3. Movimento qualunquista o populista? Niente affatto. Colpisce la maturità, la serenità, la pacatezza dei manifestanti. Niente provocazioni, niente violenza. Chi pensava, o sperava (i settori oltranzisti della destra), che il tutto degenerasse ha dovuto ricredersi. Il fenomeno appare profondamente diverso dai movimenti studenteschi del ‘68. Gli indignados, quando ho chiesto loro se erano di destra o di sinistra, non hanno avuto dubbi: noi siamo di sinistra ma non accettiamo una sinistra che non ci ascolta e porta avanti la stessa politica economica che farebbero i conservatori.
Conclusione. Ora tocca in primo luogo ai socialisti spagnoli dimostrare di essere all’altezza di questo enorme disagio e di questa inedita sfida. Glielo chiede con estrema forza e chiarezza l’M-15 ma anche una enorme massa di cittadini che esprime comprensione e simpatia nei riguardi degli indignati. Ma ciò, reclamano nei fatti costoro, richiede una rivoluzione culturale all’interno del Psoe. Non solo. Cresce la consapevolezza che le soluzioni di sinistra alla crisi non si possono trovare all’interno dei singoli paesi. Che occorre una sinistra all’altezza della crisi globale. In definitiva: questione democratica e questione economica sono due facce della stessa medaglia che richiedono inedite risposte progressiste a livello internazionale.

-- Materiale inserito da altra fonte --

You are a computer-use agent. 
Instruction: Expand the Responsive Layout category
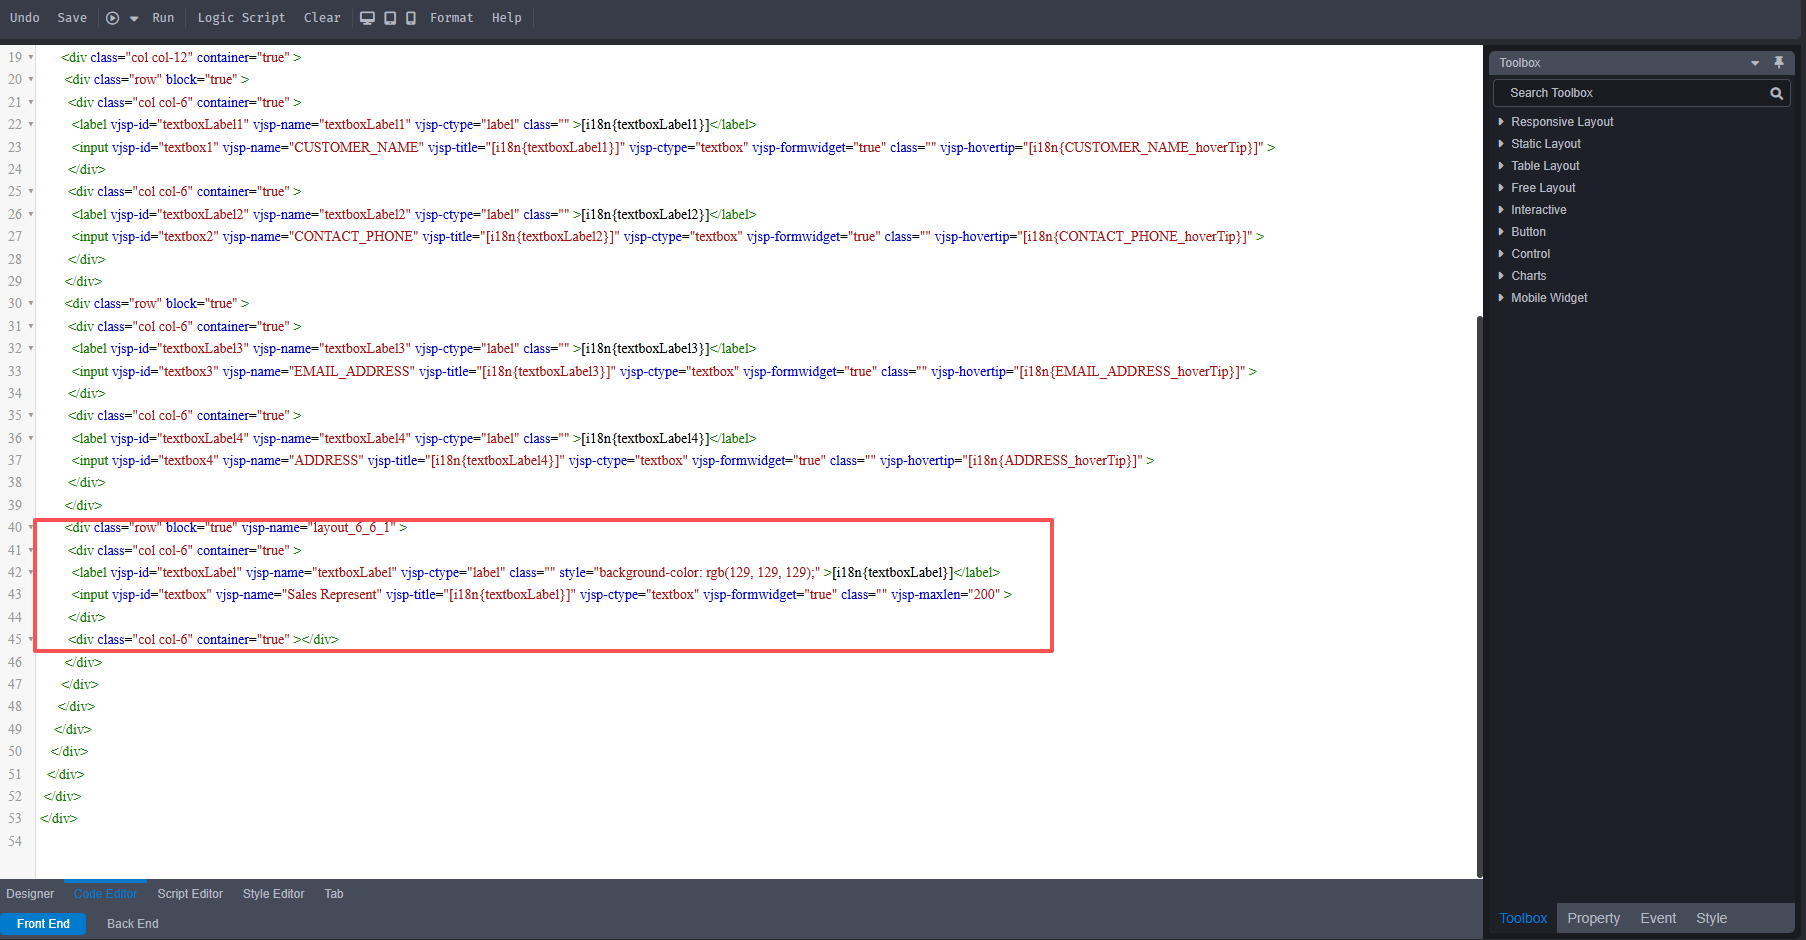pos(1562,122)
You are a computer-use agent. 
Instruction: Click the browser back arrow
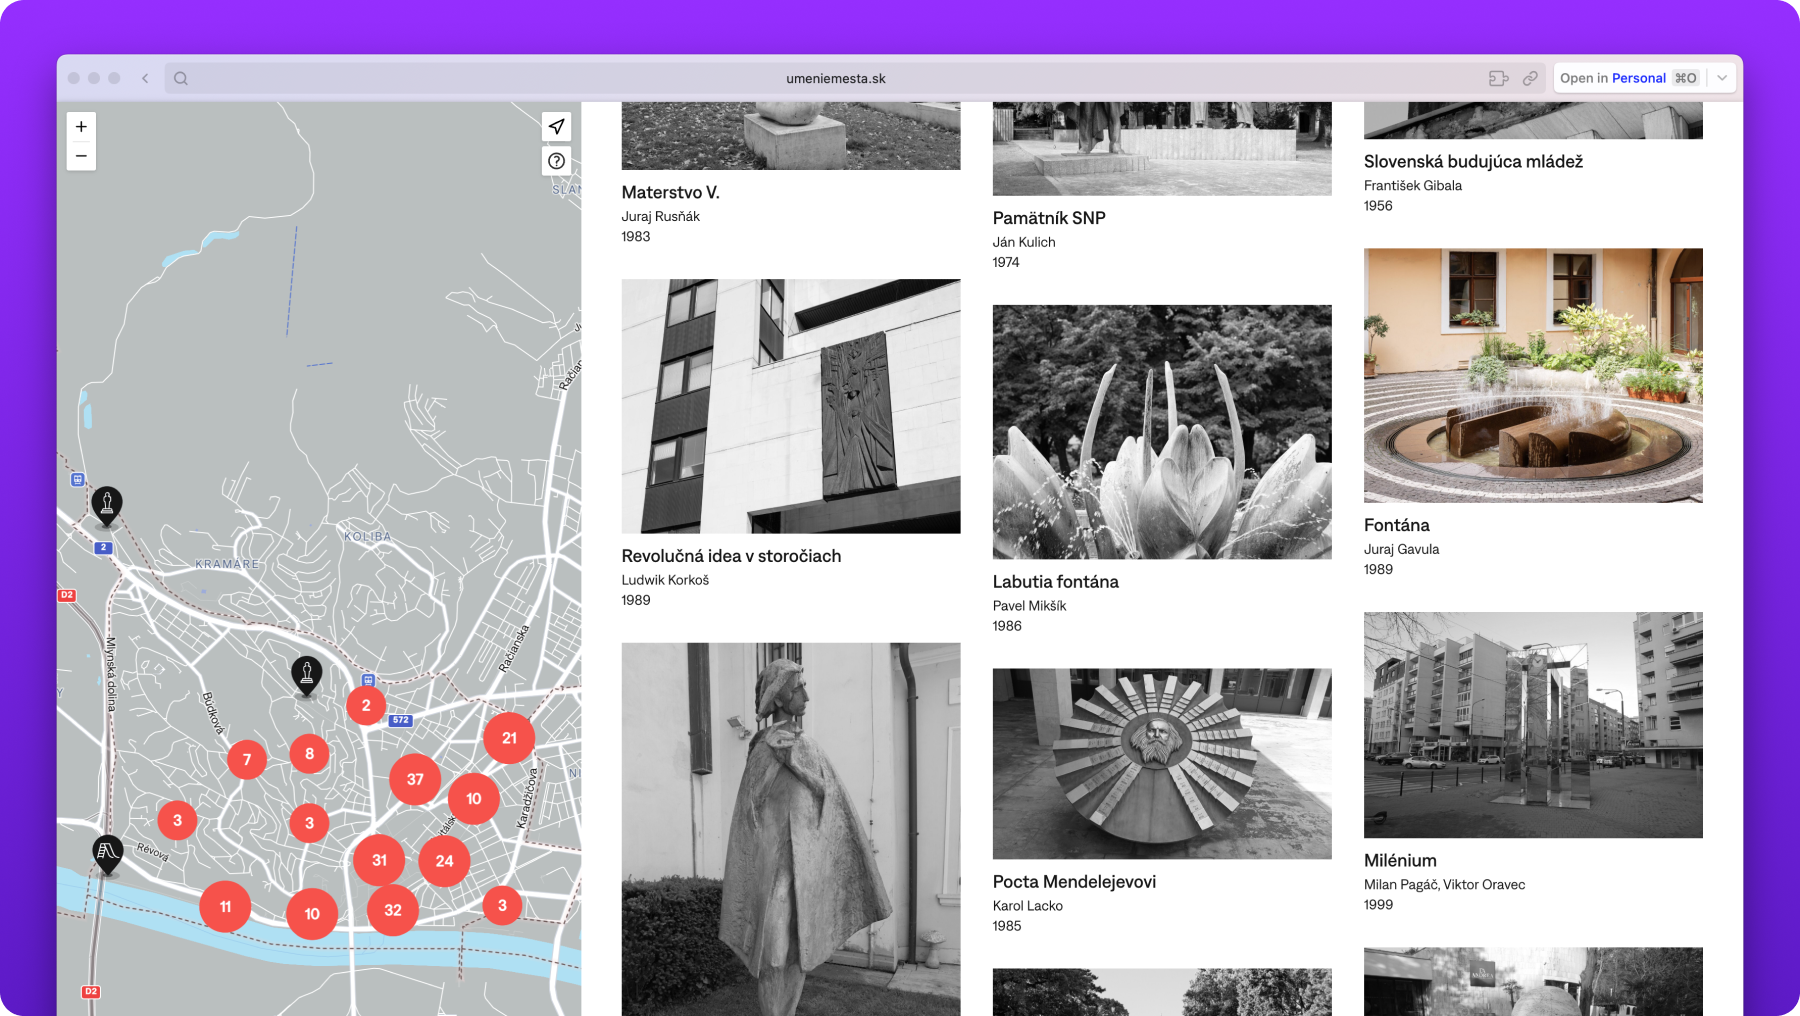(145, 78)
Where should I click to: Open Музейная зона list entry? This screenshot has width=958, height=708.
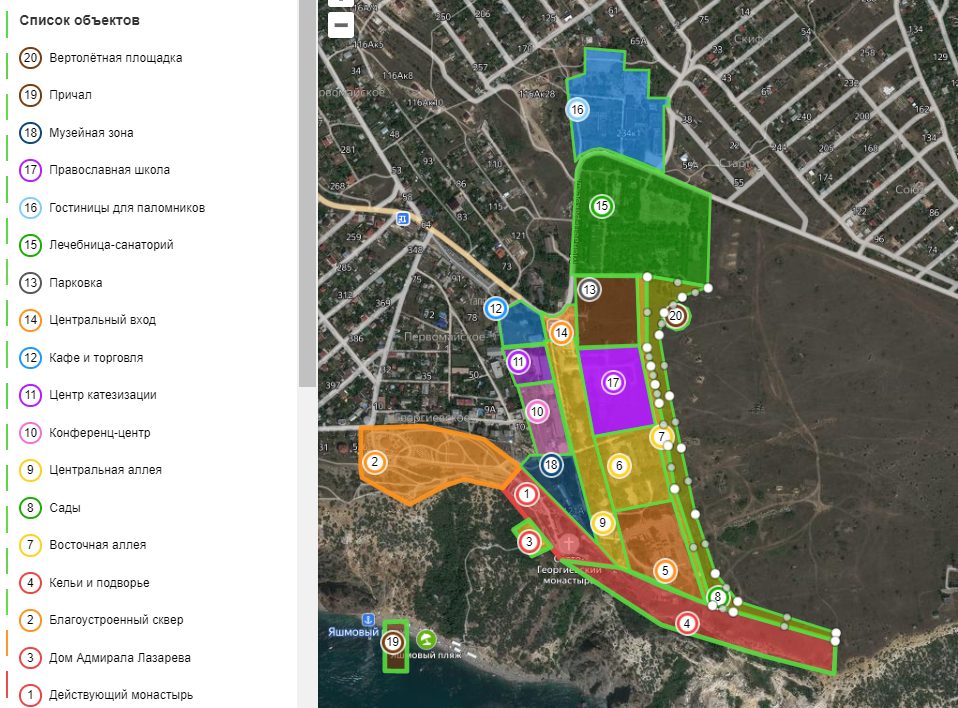point(91,133)
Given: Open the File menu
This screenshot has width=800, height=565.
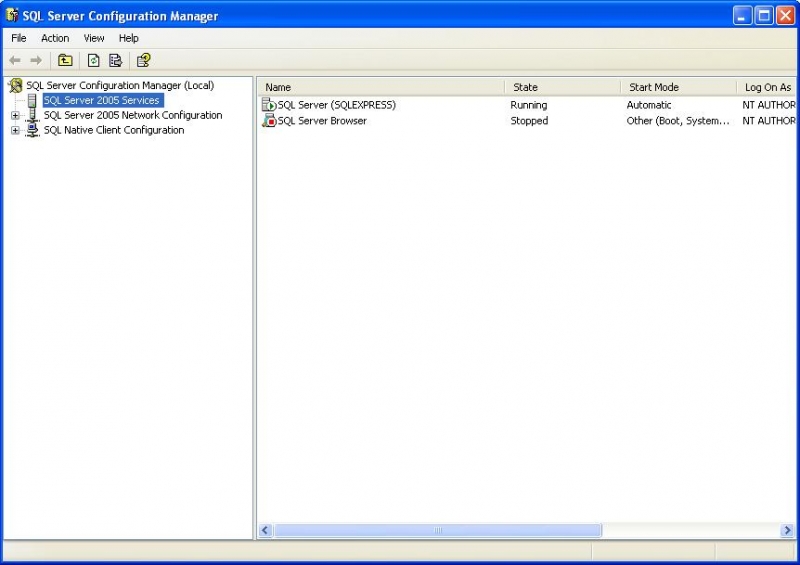Looking at the screenshot, I should pyautogui.click(x=19, y=38).
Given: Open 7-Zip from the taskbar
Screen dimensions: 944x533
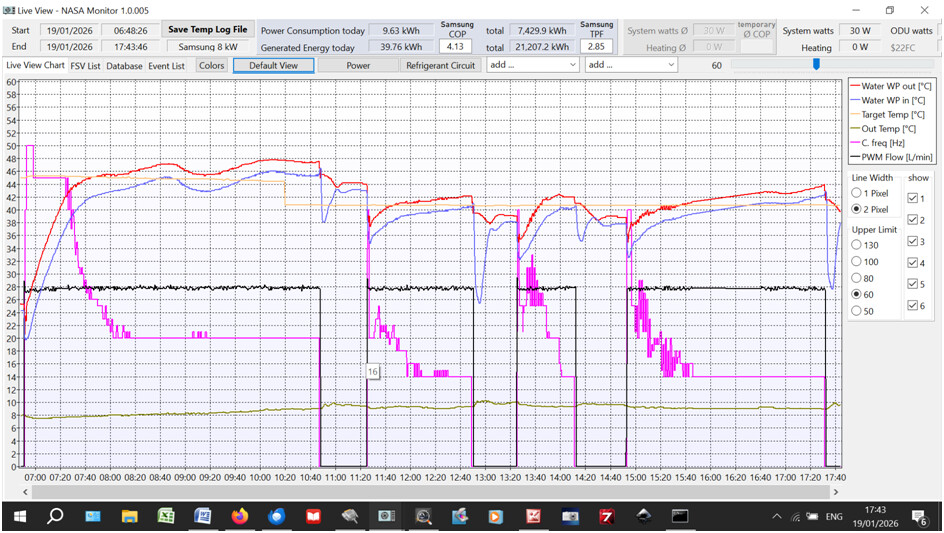Looking at the screenshot, I should [x=606, y=516].
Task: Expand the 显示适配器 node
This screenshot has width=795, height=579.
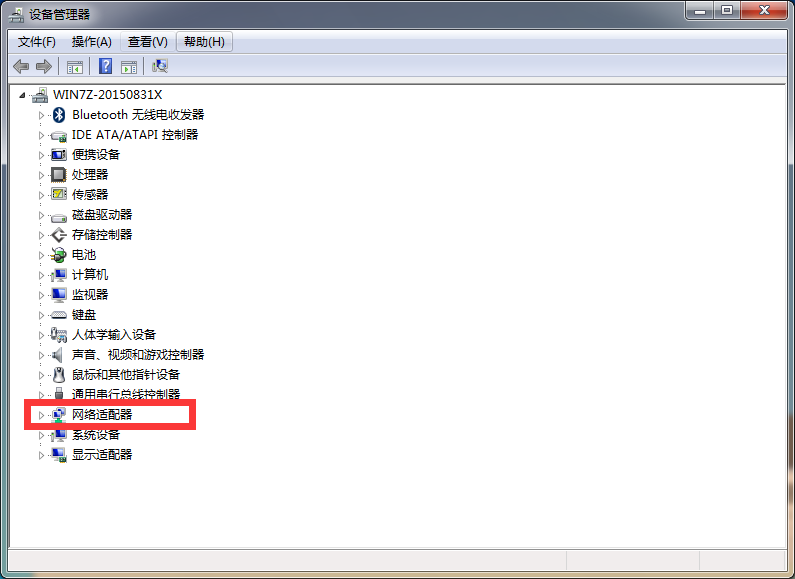Action: click(41, 455)
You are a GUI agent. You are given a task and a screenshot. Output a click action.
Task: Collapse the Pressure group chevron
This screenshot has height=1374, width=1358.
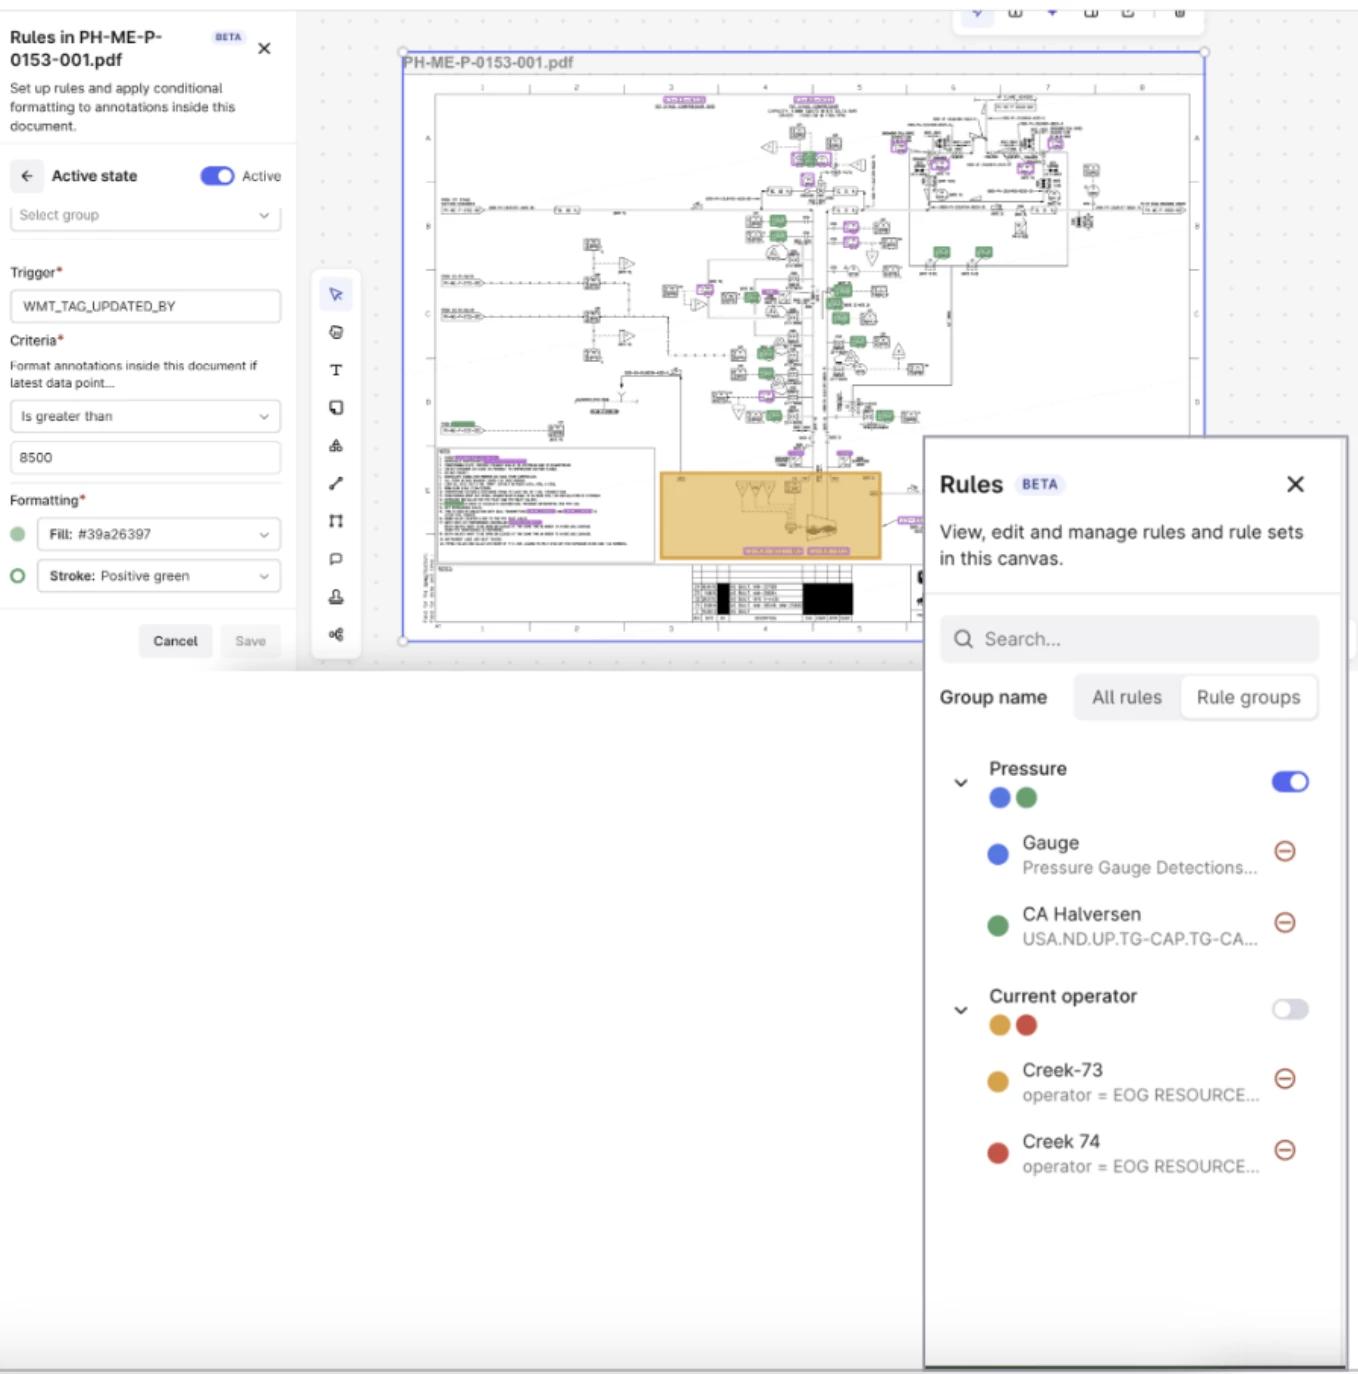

In fondo, amaro paradosso, questi temi, in particolare la questione democratica, “saper ascoltare i cittadini”, erano già presenti nel primo Zapatero ( il vincitore delle elezioni del 2004, segnate dalla indignazione per la guerra in Iraq). Che paga, e ne è sicuramente consapevole, il non aver tentato una risposta all’altezza delle domande popolari. Ora occorre uscire dal letargo e recuperare. Ciò sarà possibile a una condizione: ascoltare e capire cosa esprime la società che non si riconosce più nei partiti tradizionali e di cui gli indignati rappresentano la punta dell’iceberg.